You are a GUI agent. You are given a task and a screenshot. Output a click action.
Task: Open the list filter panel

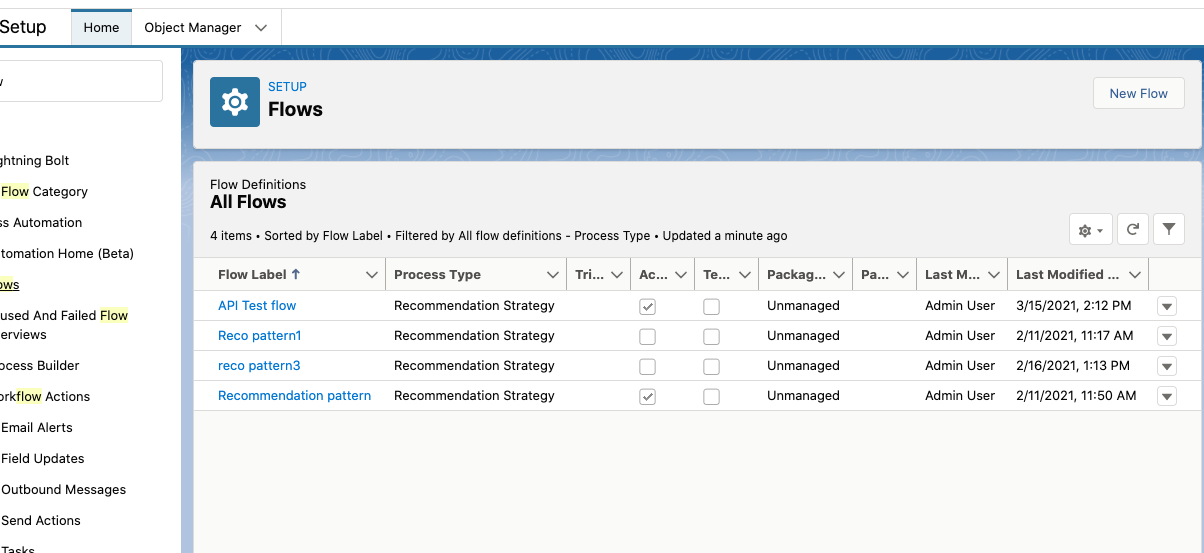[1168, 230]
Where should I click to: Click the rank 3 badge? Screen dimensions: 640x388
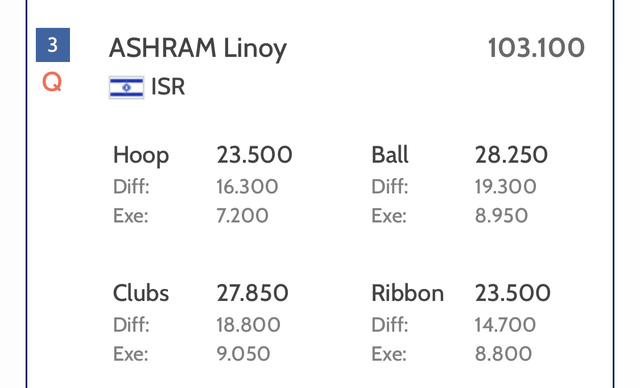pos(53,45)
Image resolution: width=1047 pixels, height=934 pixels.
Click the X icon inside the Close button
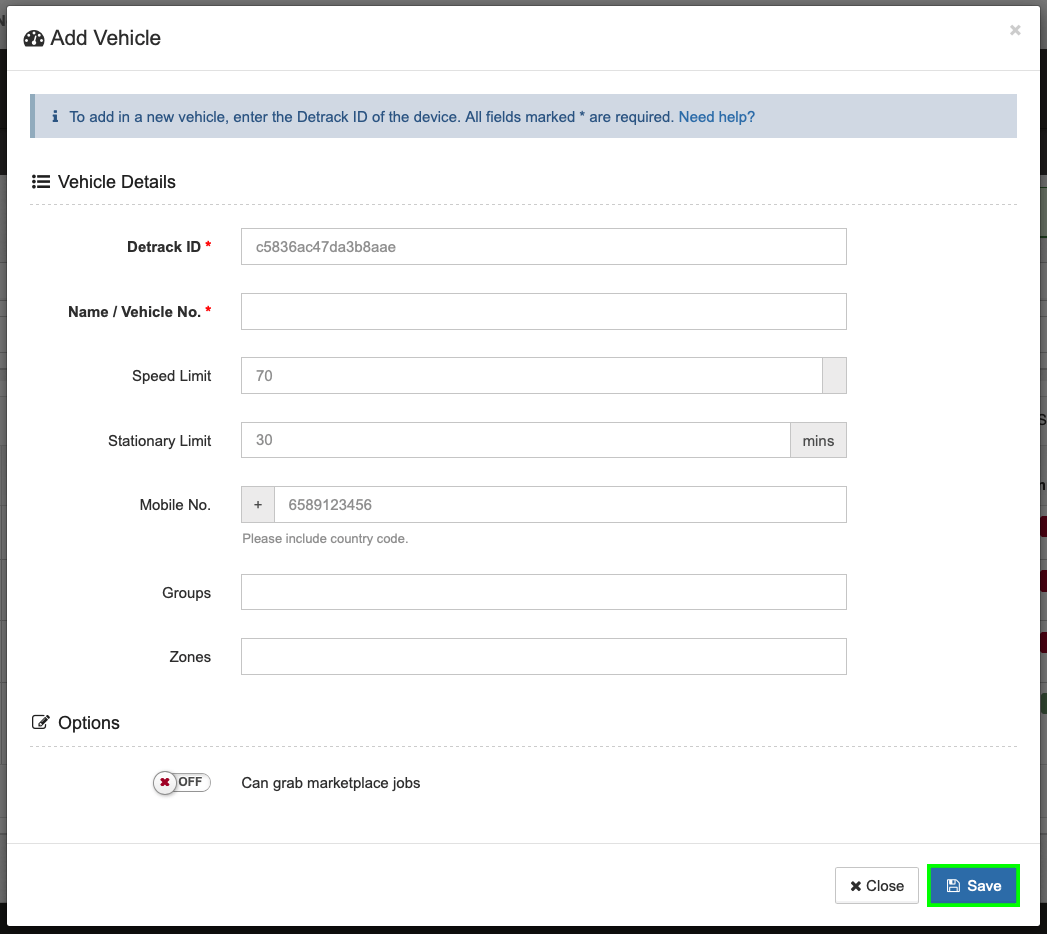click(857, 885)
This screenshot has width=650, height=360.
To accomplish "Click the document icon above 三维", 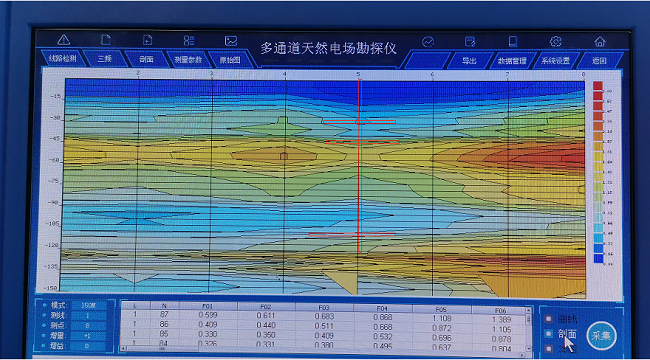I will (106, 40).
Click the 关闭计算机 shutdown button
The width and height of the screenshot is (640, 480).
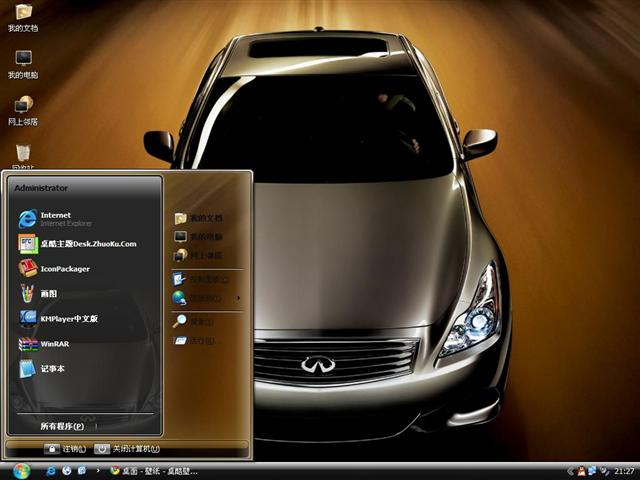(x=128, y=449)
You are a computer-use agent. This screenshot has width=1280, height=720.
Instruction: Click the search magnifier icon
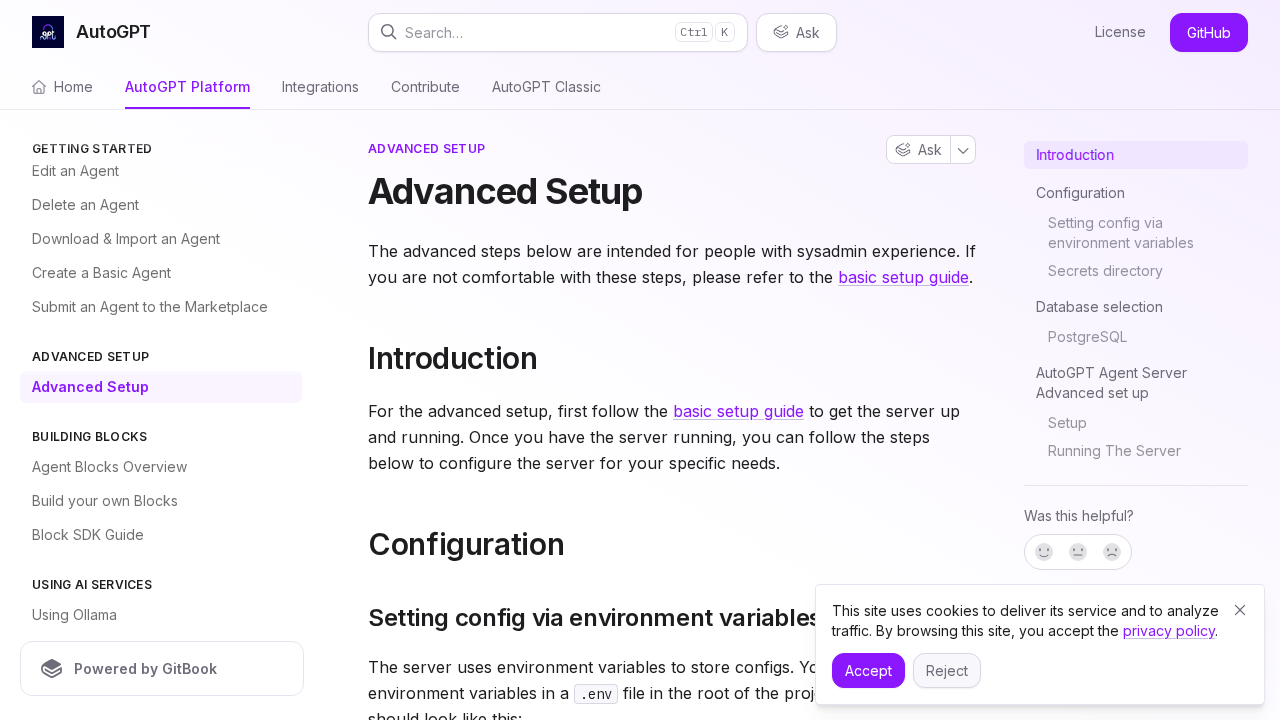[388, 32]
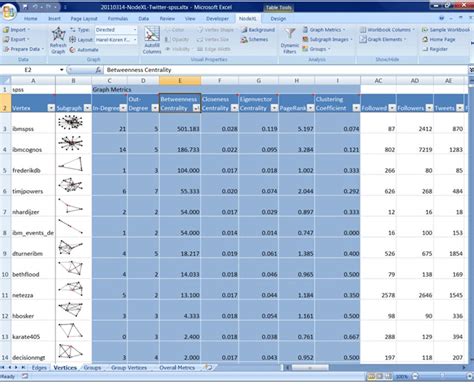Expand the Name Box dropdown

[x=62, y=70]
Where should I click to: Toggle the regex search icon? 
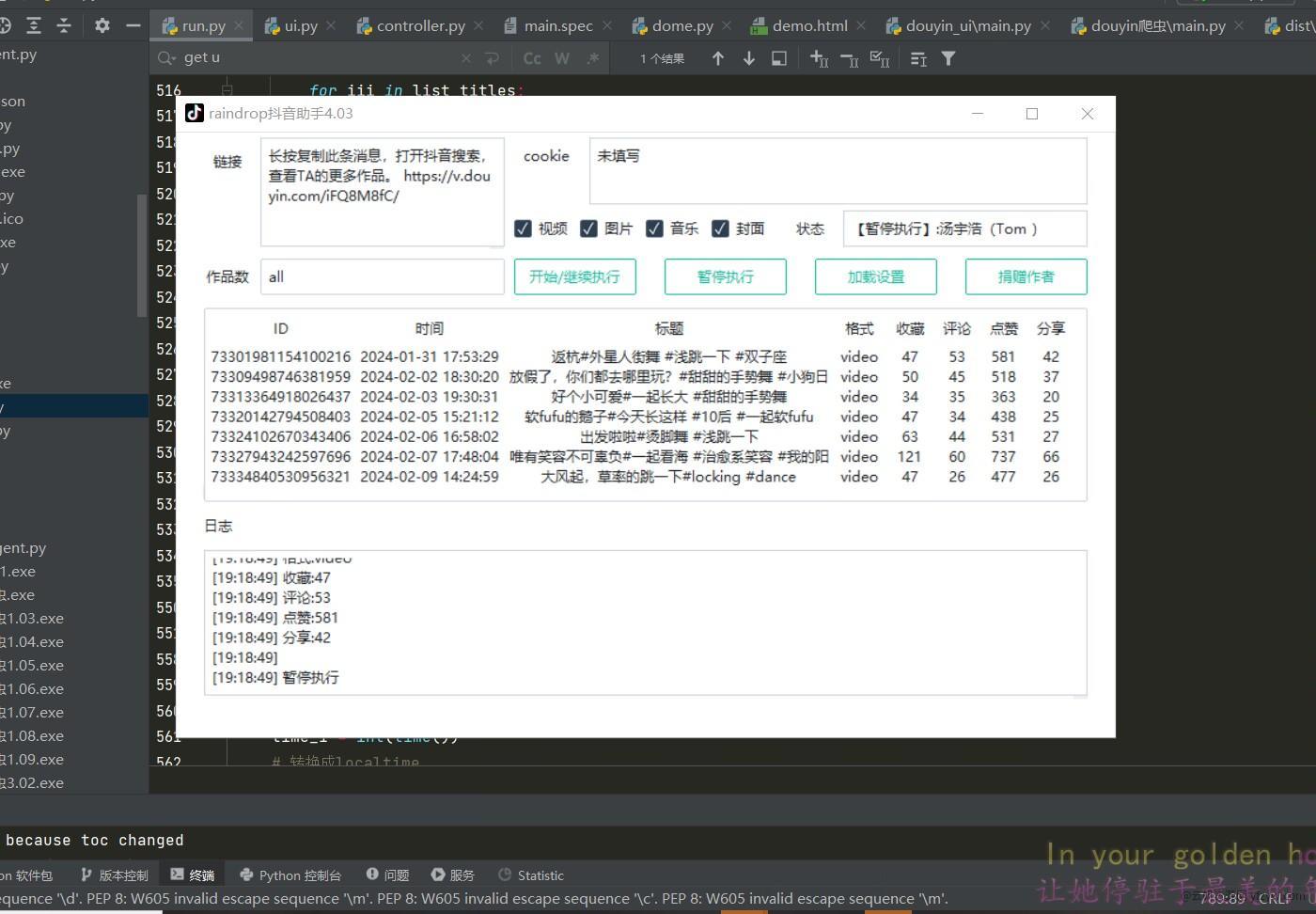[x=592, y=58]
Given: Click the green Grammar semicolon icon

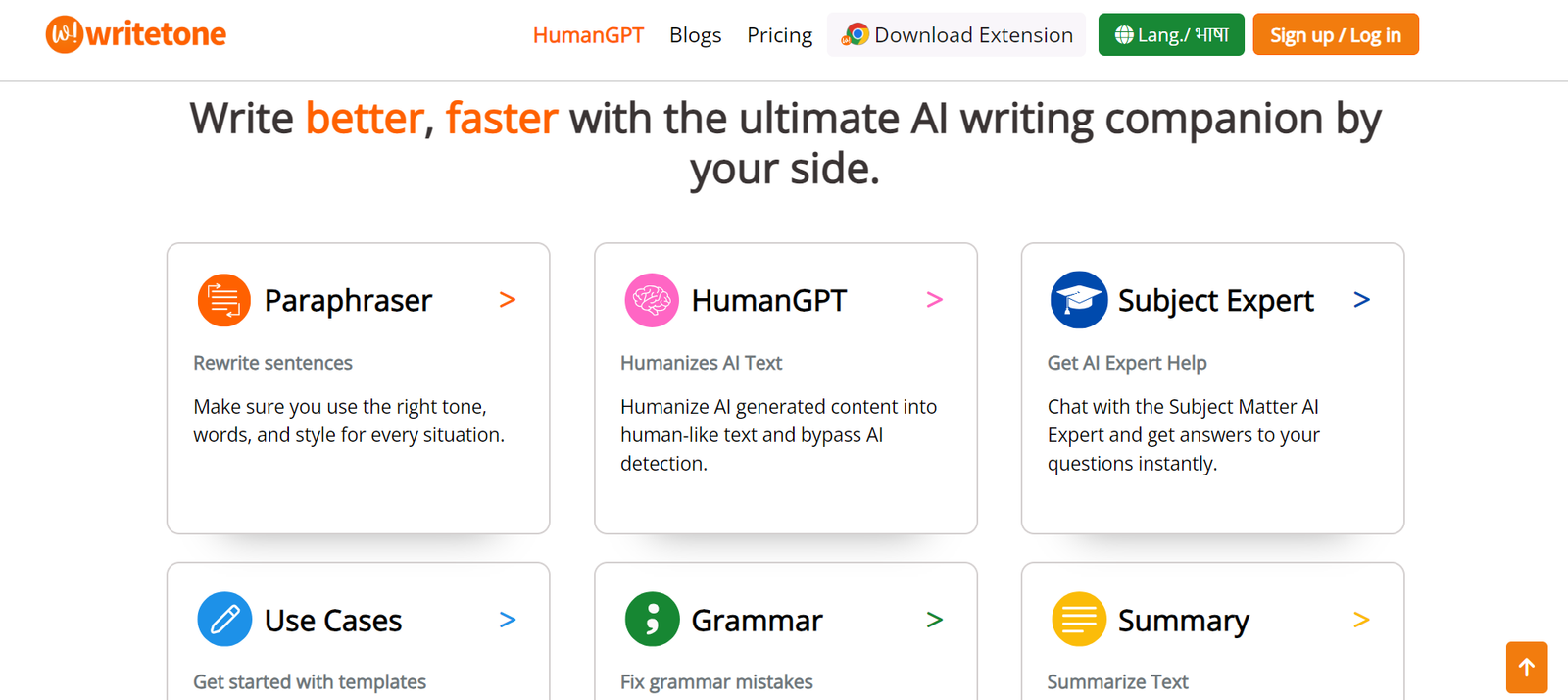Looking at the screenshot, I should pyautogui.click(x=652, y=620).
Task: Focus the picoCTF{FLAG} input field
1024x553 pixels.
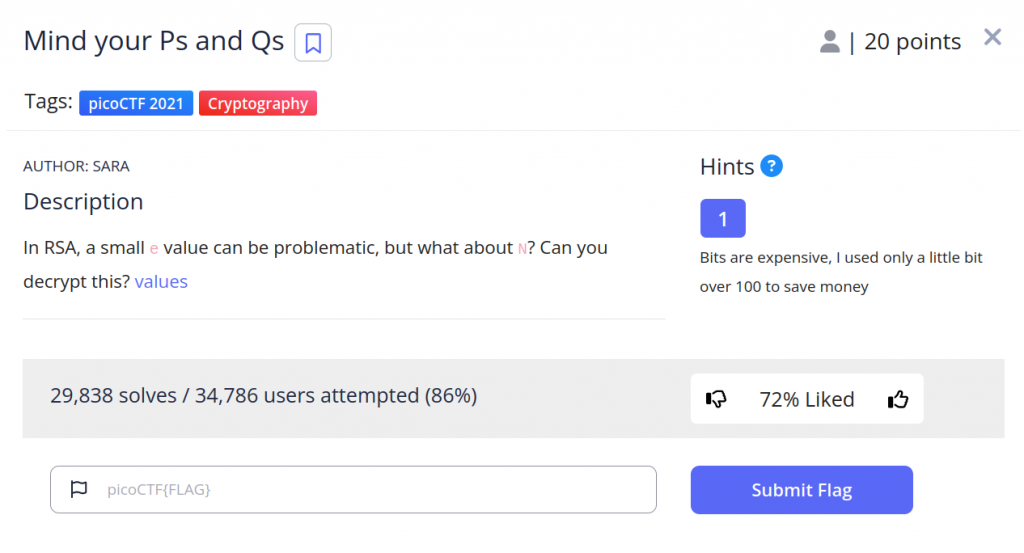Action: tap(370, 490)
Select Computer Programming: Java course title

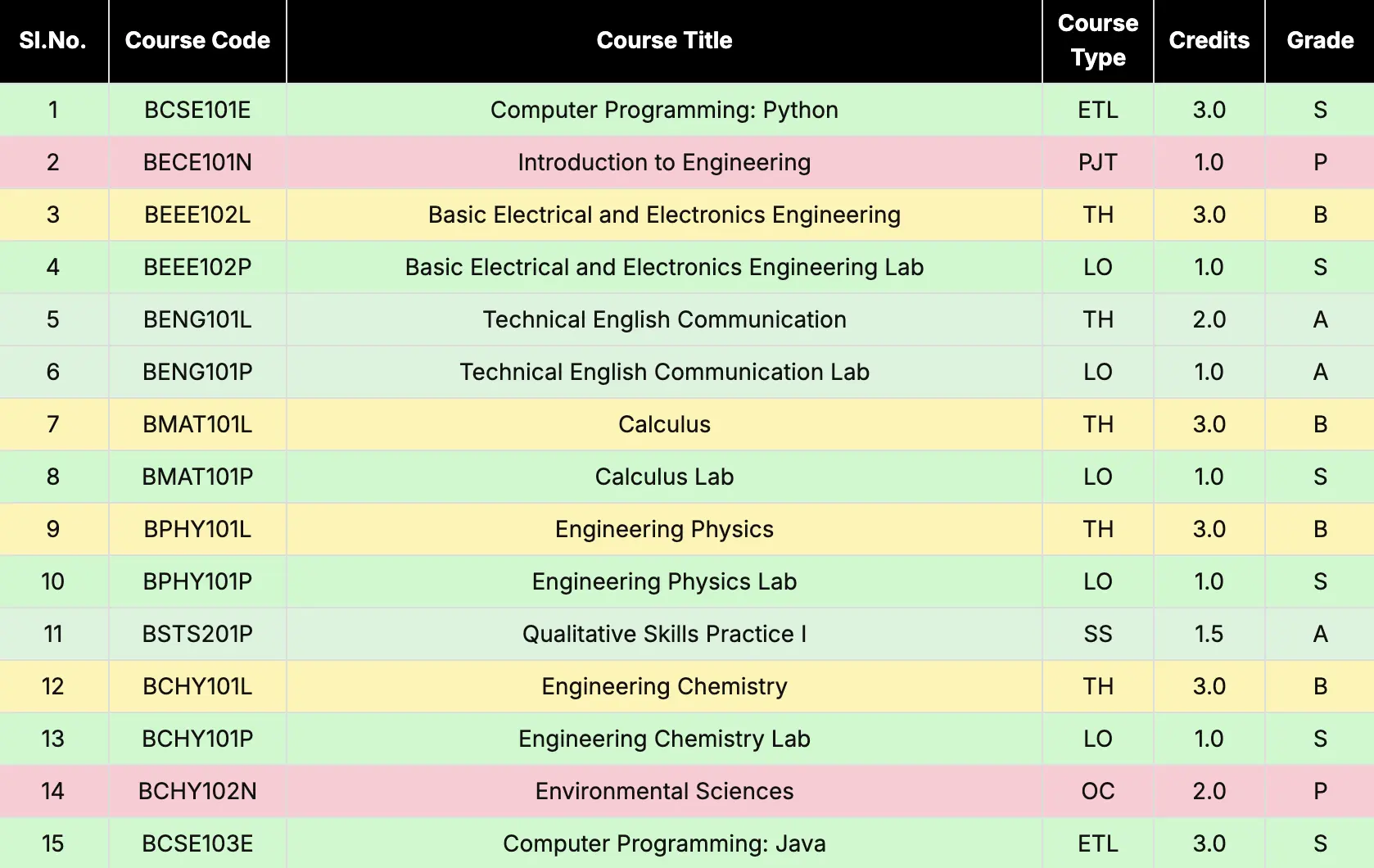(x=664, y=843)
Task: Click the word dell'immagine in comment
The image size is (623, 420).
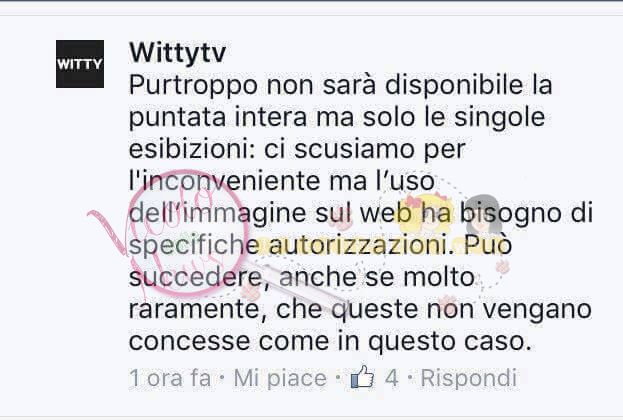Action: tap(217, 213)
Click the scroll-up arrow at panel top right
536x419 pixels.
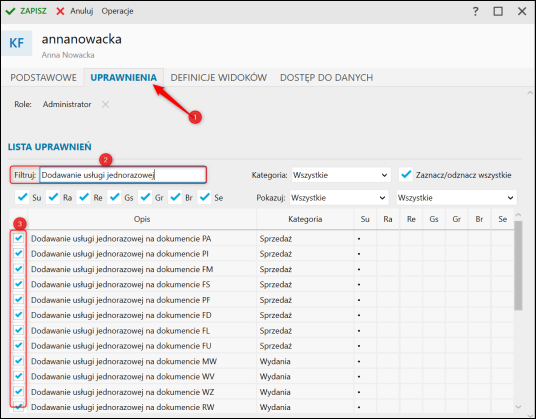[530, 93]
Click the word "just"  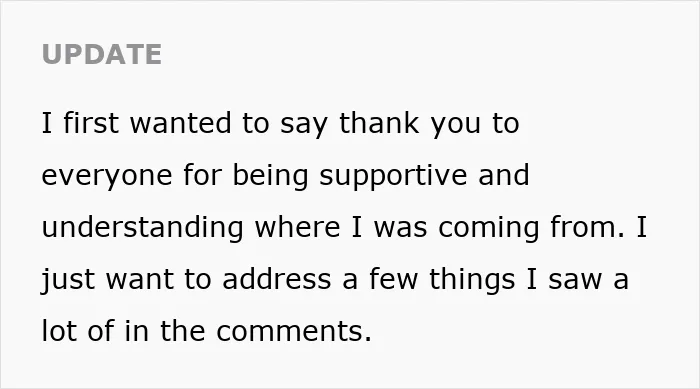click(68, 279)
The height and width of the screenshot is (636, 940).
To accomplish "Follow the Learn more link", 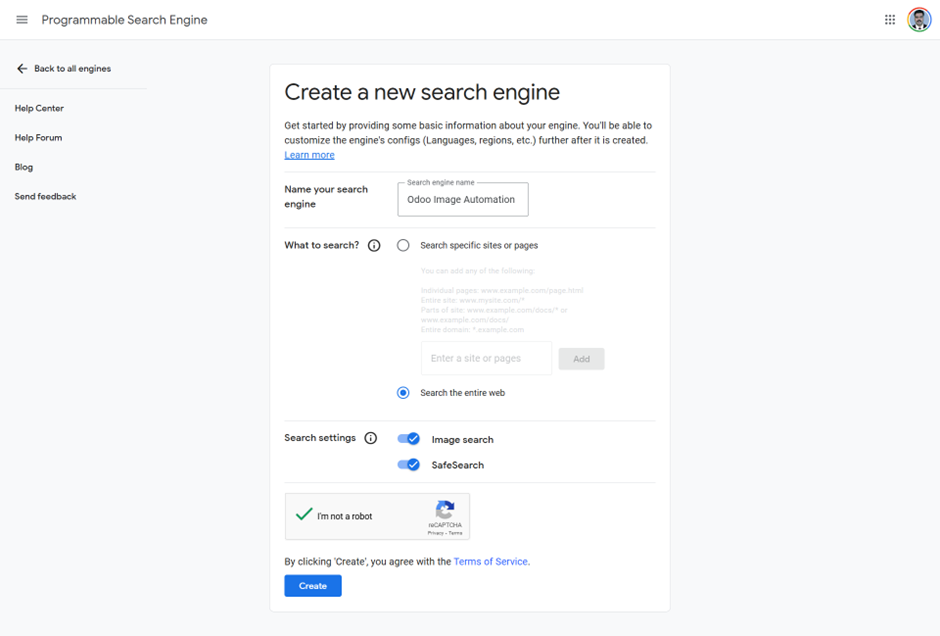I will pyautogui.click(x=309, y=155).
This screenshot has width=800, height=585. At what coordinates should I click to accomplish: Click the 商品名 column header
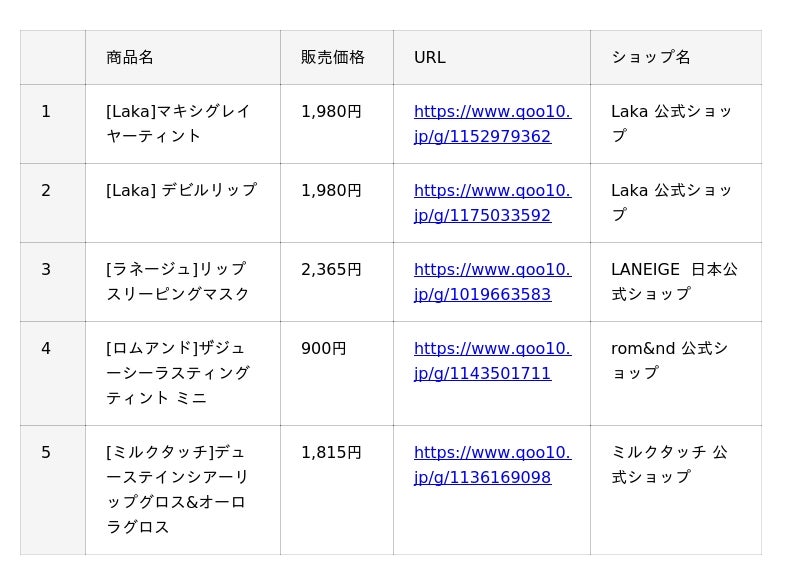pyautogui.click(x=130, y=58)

● **Task to carry out**
Go through the listing above. Show each line where the word "agent" is found.

● **Result below**
You are a GUI agent. You are given a task and a screenshot. Output a click action.
You are a computer-use agent. This screenshot has width=1280, height=720.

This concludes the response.